Pixel coordinate grounding data:
========================================

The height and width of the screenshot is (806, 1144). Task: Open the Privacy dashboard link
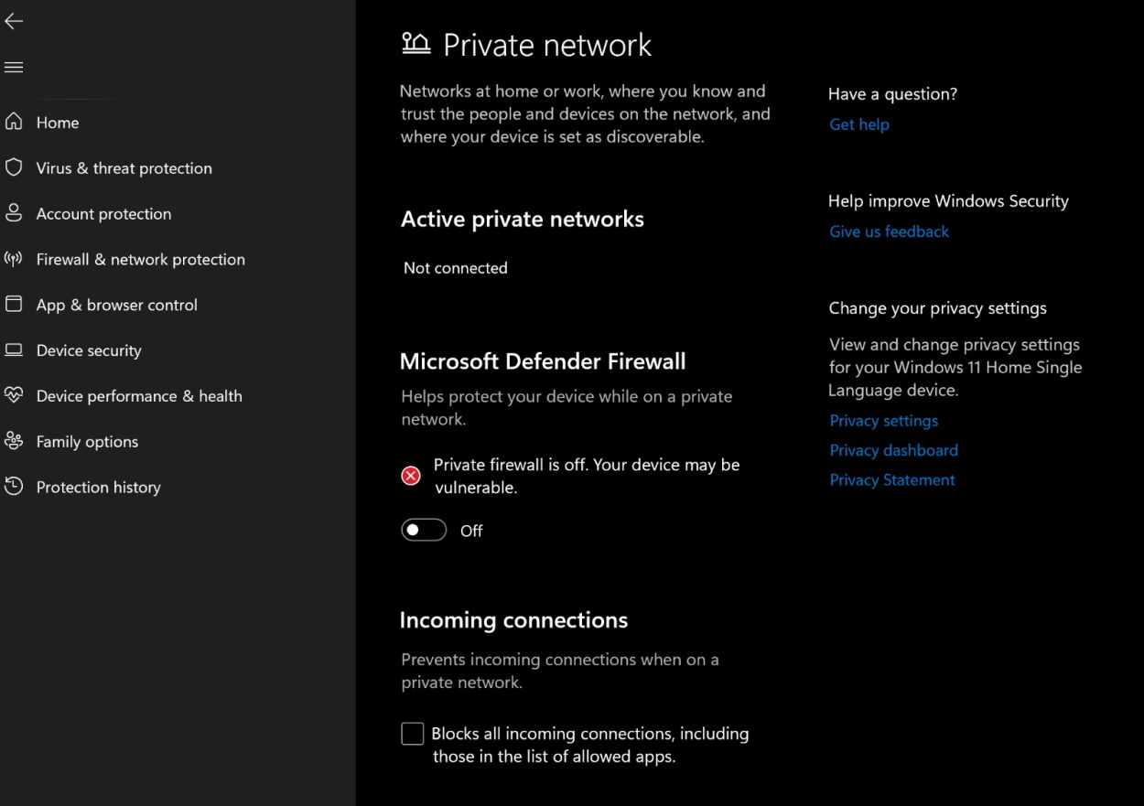(893, 450)
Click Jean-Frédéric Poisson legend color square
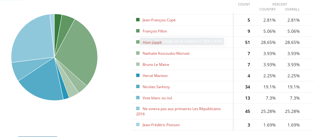The height and width of the screenshot is (137, 318). [138, 125]
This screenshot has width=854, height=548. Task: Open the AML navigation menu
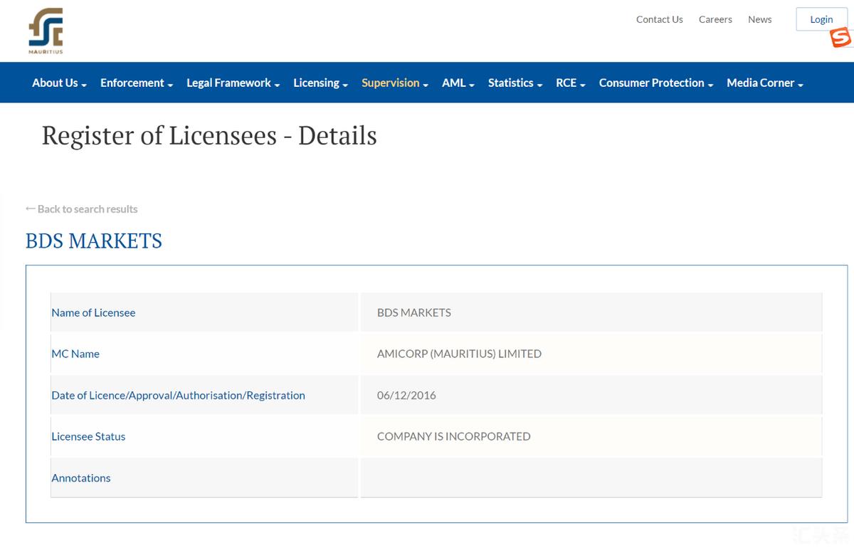click(x=458, y=83)
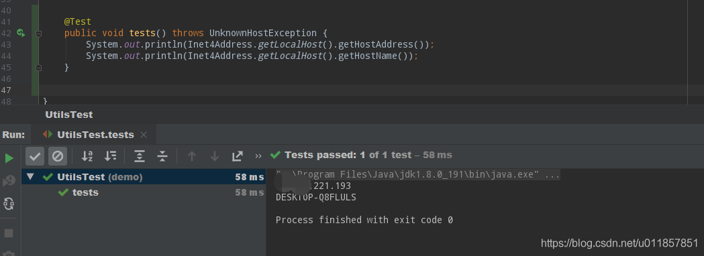
Task: Toggle Show Ignored tests button
Action: (58, 156)
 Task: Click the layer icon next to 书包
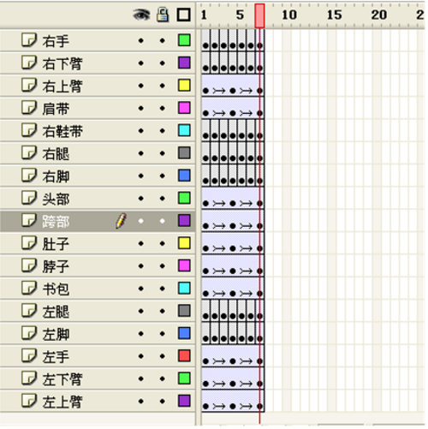coord(29,288)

========================================

- TO DO:
Exactly as written, reproduce all of the entries while dropping the pictures.

- RESPONSE AREA:
The height and width of the screenshot is (806, 1144). Task: Open the Privacy dashboard link
(893, 450)
Click Jean-Frédéric Poisson legend color square
The height and width of the screenshot is (137, 318). [138, 125]
This screenshot has width=854, height=548. Task: Open the AML navigation menu
click(x=458, y=83)
Task: Toggle Show Ignored tests button
Action: (58, 156)
 Task: Click the layer icon next to 书包
coord(29,288)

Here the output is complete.